Nevertheless, I have looked behind the scenes and examined the evidence which the appellants have put forth to support the alleged supremacy of the blockage rule in its application to the valuation here impugned. It consists of a letter addressed to Montclair Trust Company by a stock exchange firm of brokers that in order to distribute the 53,000 shares, “we could have required a discount of $1.00 per share from the last sale at the time of offering;” an affidavit from an experienced member of the New York Stock Exchange which expresses his personal opinion that the block of stock could not have been sold on the Exchange “in the regular way in the last few'days of the Month of February, 19JH, without causing a considerable drop in the price of the stock before it was all sold ” (italics mine); and a schedule disclosing the price range and volume of such shares sold during the brief period between February 2d, 1944, and March 6th, 1944. I note that in excess of 78,000 shares were sold on the market during that interval at a price range, high 56, low 53%.

The evidence adduced by the appellants is too meager and too thin in its informative stature to demonstrate the propriety, much less the cogency, of applying the blockage rule, if the rule were now to be recognized.

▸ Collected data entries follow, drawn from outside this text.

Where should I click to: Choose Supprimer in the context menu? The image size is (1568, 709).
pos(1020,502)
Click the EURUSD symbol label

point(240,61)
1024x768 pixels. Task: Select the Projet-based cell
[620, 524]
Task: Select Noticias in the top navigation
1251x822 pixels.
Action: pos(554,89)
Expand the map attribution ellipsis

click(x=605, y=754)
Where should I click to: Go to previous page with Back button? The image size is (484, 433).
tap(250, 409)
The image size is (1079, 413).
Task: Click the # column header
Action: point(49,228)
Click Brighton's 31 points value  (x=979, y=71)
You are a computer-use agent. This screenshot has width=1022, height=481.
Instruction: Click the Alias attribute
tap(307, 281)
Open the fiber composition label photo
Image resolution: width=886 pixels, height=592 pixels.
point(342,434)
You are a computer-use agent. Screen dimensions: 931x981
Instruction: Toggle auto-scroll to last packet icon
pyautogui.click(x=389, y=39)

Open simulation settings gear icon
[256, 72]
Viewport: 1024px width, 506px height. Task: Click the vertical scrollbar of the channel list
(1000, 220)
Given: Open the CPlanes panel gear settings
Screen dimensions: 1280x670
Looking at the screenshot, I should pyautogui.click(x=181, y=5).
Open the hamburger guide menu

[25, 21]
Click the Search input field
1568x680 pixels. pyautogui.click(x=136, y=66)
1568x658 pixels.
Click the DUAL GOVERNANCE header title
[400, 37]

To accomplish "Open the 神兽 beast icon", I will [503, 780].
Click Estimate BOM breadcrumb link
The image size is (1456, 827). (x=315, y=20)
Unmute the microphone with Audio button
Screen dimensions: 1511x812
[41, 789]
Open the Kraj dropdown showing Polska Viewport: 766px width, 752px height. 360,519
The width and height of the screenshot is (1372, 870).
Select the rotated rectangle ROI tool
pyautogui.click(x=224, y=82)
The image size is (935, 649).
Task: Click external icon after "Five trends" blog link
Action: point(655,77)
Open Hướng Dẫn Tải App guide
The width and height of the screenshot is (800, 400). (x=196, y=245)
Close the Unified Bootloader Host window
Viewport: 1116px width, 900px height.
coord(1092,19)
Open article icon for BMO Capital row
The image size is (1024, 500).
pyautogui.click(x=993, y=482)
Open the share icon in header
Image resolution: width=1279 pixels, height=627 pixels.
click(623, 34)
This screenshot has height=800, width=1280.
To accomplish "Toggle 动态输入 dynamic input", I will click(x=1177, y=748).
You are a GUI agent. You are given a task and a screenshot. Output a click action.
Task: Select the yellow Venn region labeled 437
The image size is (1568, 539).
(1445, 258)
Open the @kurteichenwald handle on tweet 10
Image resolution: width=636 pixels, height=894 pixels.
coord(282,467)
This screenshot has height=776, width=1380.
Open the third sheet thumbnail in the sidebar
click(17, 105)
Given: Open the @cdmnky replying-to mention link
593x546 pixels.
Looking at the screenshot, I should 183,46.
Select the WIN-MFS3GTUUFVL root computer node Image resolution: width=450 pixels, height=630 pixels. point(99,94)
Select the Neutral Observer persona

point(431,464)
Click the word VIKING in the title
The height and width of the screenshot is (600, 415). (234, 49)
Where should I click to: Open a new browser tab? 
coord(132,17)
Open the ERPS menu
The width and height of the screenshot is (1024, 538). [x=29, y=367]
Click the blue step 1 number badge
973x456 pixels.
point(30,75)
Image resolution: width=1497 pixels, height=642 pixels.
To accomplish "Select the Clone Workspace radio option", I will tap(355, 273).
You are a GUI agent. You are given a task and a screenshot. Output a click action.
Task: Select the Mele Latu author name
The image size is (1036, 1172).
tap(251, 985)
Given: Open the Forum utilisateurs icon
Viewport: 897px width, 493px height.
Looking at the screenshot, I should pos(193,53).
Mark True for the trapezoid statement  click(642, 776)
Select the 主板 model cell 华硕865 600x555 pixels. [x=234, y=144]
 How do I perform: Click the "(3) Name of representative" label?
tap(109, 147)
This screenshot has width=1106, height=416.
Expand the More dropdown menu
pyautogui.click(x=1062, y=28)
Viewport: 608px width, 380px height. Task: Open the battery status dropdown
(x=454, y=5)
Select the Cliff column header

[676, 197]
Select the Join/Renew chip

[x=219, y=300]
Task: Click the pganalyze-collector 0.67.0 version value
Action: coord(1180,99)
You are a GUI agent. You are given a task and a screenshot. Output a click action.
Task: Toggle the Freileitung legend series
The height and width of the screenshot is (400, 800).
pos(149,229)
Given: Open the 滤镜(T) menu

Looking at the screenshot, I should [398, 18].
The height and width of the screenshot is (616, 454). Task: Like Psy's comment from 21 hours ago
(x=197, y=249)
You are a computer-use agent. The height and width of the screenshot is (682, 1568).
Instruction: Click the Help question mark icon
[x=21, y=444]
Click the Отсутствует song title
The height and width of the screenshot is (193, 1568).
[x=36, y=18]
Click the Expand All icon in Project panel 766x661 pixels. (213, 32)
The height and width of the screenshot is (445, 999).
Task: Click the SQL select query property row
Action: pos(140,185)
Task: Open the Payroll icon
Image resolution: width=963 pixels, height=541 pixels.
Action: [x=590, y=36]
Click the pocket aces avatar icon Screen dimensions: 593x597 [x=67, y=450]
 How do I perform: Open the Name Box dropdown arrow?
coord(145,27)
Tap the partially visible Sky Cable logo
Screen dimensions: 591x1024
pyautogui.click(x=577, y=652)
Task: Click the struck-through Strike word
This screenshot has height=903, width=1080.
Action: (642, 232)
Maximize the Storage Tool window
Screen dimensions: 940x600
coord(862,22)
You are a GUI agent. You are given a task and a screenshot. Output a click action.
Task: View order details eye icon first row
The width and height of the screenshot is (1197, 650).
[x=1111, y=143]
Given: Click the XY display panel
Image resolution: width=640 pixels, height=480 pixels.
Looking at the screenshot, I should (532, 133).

Requisite proofs must embrace information concerning such matters as the amount of the outstanding stock, the number of shareholders, the recorded number of shares traded in each week or month over a much more extended span of time, the favorable or unfavorable technical position of the company, the attractive or unattractive state and trend of the market, &c., all of course within reasonable proximity in point of time to the essential date.

A decree will be advised nullifying the assessment levied upon the inter vivos transfers, and sustaining and confirming the assessment upon the corporate stock involved in the testamentary disposition.